• Yapılacaklar:
(1) Avrupa kenti yazısında "Bu siyaseten oluşan" ile başlayıp "Kültür başkentliğine yakıştırıyor." ifadesine kadar süren kısmı hiç değiştirmeden tekrar yazın.
(2) Avrupa kenti yazısına göre aşağıdaki soruları cevaplayın:
(a) "Avrupa Kenti" tanımlaması yapılmaya başlandığından beri kimlerde saplantı oluşmuştur?
(b) Yazıya göre bu tanımlama aslında neyi ifade etmektedir?
(c) Eskişehir hangi başkentliğe yakıştırılmaktadır?

━━━ Metin Bölümü ━━━

Eskişehir ile ilgili “Avrupa Kenti” tanımlaması yapılmaya başladığından bu yana AK Partililerde bir saplantı oluştu.
Bu siyaseten oluşan bir saplantı aslında…
Adam asfaltın üzerinde bir çukur görüyor “Bu mu sizin övündüğünüz Avrupa kenti?” diye başlıyor sallamaya.
Komşusunun çıkarttığı çöpü göre göre “Hangi Avrupa kentinde böyle çöpler orta yerde duruyor?” diye hesap soruyor sosyal medyadan.
Tramvayları dolu gördüğünde “Ha ha ha… Avrupa kentine bak?” diye maytap geçiyor aklınca.
çünkü…
-“Avrupa Kenti” tanımlamasını çukur ve çöp’e endekslemiş kafasında.
Bu tanımlamanın aslında, şehir halkının Eğitim-Kültür ve sosyal yaşamını ifade ettiğinin farkında bile değil…
Elbette yol-kaldırım-çöp-ulaşım-yeşil alan ve bunun gibi pek çok kriter bir şehrin modern olmasında etkili fakat, asıl modernlik ve Avrupa Kenti tanımlaması ile kastedilenin, şehirde yaşayanların çounluğunun eğitim ve kültürü olduğunu bir türlü anlamıyor…
Eskişehir’i, Türk dünyasının Kültür başkentliğine yakıştırıyor.

━━━ Verilen Malzeme ━━━

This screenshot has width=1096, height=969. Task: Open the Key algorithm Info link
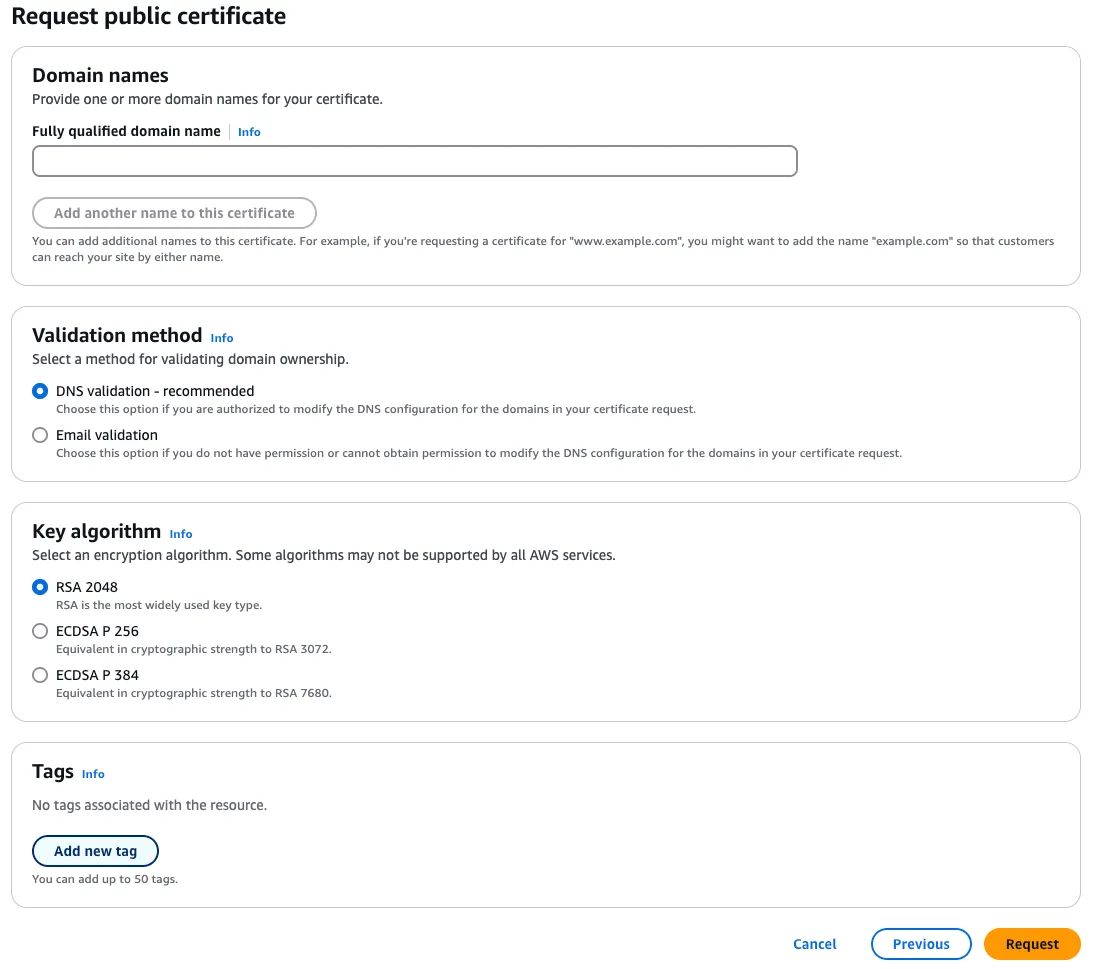pos(181,534)
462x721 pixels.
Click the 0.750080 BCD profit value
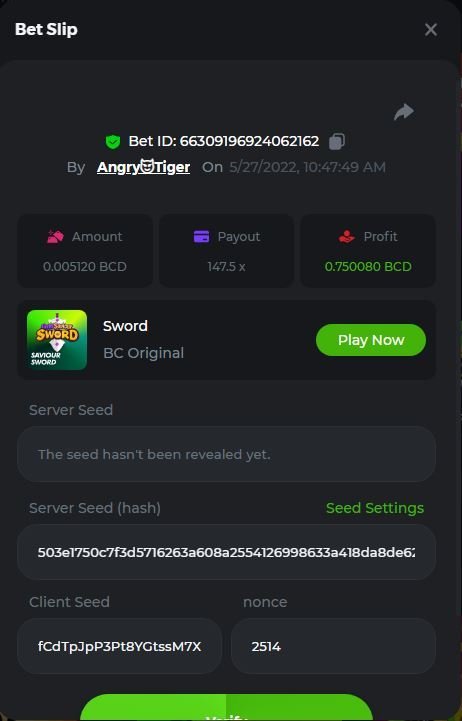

━━━

• Çözümler:
(1)
Bu siyaseten oluşan bir saplantı aslında…
Adam asfaltın üzerinde bir çukur görüyor “Bu mu sizin övündüğünüz Avrupa kenti?” diye başlıyor sallamaya.
Komşusunun çıkarttığı çöpü göre göre “Hangi Avrupa kentinde böyle çöpler orta yerde duruyor?” diye hesap soruyor sosyal medyadan.
Tramvayları dolu gördüğünde “Ha ha ha… Avrupa kentine bak?” diye maytap geçiyor aklınca.
çünkü…
-“Avrupa Kenti” tanımlamasını çukur ve çöp’e endekslemiş kafasında.
Bu tanımlamanın aslında, şehir halkının Eğitim-Kültür ve sosyal yaşamını ifade ettiğinin farkında bile değil…
Elbette yol-kaldırım-çöp-ulaşım-yeşil alan ve bunun gibi pek çok kriter bir şehrin modern olmasında etkili fakat, asıl modernlik ve Avrupa Kenti tanımlaması ile kastedilenin, şehirde yaşayanların çounluğunun eğitim ve kültürü olduğunu bir türlü anlamıyor…
Eskişehir’i, Türk dünyasının Kültür başkentliğine yakıştırıyor.

(2)
(a) AK Partililerde.
(b) Şehir halkının eğitim-kültür ve sosyal yaşamını.
(c) Türk dünyasının kültür başkentliğine.